Prove that the area in the first quadrant enclosed by the x-axis, the line x = \[\sqrt{3}y\] and the circle x² + y² = 4 is π/3.

Answer 1

\[x^2 + y^2 = 4\] represents a circle  with centre O(0,0) and radius 2 , cutting x axis at A(2,0) and A'(-2,0)
\[x = \sqrt{3} y\] represents a straight line passing through O(0,0)
Solving the two equations we get
\[x^2 + y^2 = 4\text{ and }x = \sqrt{3} y \]
\[ \Rightarrow \left( \sqrt{3}y \right)^2 + y^2 = 4\]

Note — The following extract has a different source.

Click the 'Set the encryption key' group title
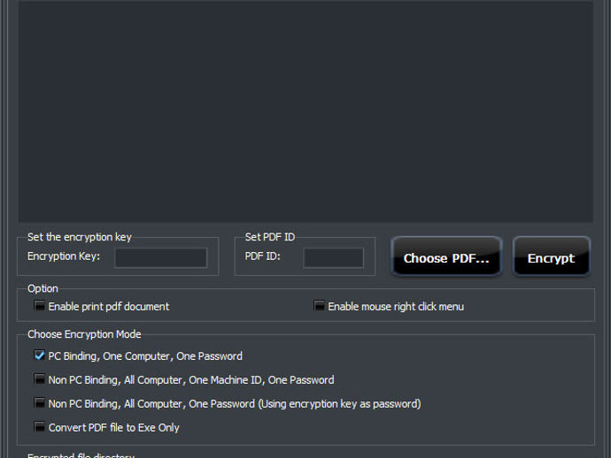This screenshot has height=458, width=611. tap(80, 237)
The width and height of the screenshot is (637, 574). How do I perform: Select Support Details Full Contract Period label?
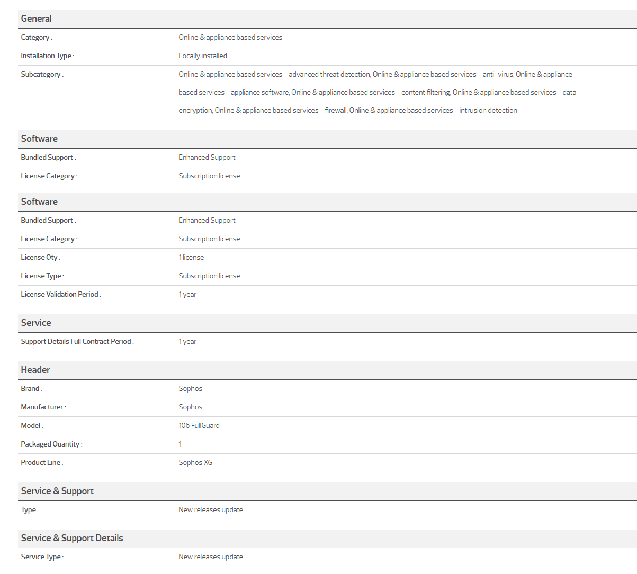pos(77,342)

\[ \Rightarrow 4 y^2 = 4 \]
\[ \Rightarrow y = \pm 1\]
\[ \Rightarrow x = \pm \sqrt{3}\]
\[B\left( \sqrt{3} , 1 \right)\text{ and }B'\left( - \sqrt{3} , - 1 \right) \text{ are points of intersection of circle and straight line }\]
\[\text{ Shaded area }\left( OBQAO \right) = \text{ area }\left( OBPO \right) +\text{ area }\left( BAPB \right)\]

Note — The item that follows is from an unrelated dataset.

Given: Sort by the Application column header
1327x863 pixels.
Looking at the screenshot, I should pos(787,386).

\[ = \frac{1}{\sqrt{3}} \int_0^\sqrt{3} x dx + \int_\sqrt{3}^2 \sqrt{4 - x^2} dx\]
\[ = \frac{1}{\sqrt{3}} \left[ \frac{x^2}{2} \right]_0^\sqrt{3} + \left[ \frac{1}{2}x\sqrt{4 - x^2} + \frac{4}{2} \sin^{- 1} \left( \frac{x}{2} \right) \right]_\sqrt{3}^2 \]

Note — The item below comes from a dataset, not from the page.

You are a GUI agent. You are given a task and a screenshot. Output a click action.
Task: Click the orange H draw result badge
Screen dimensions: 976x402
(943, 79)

\[ = \frac{\sqrt{3}}{2} + 0 - \frac{\sqrt{3}}{2} + 2\left( \sin^{- 1} 1 - \sin^{- 1} \frac{\sqrt{3}}{2} \right)\]
\[ = \frac{\sqrt{3}}{2} - \frac{\sqrt{3}}{2} + 2\left( \frac{\pi}{2} - \frac{\pi}{3} \right)\]
\[ = \frac{\pi}{3}\text{ sq units }\]
\[\text{ Area bound by the circle and straight line above x axis }= \frac{\pi}{3}\text{ sq units }\]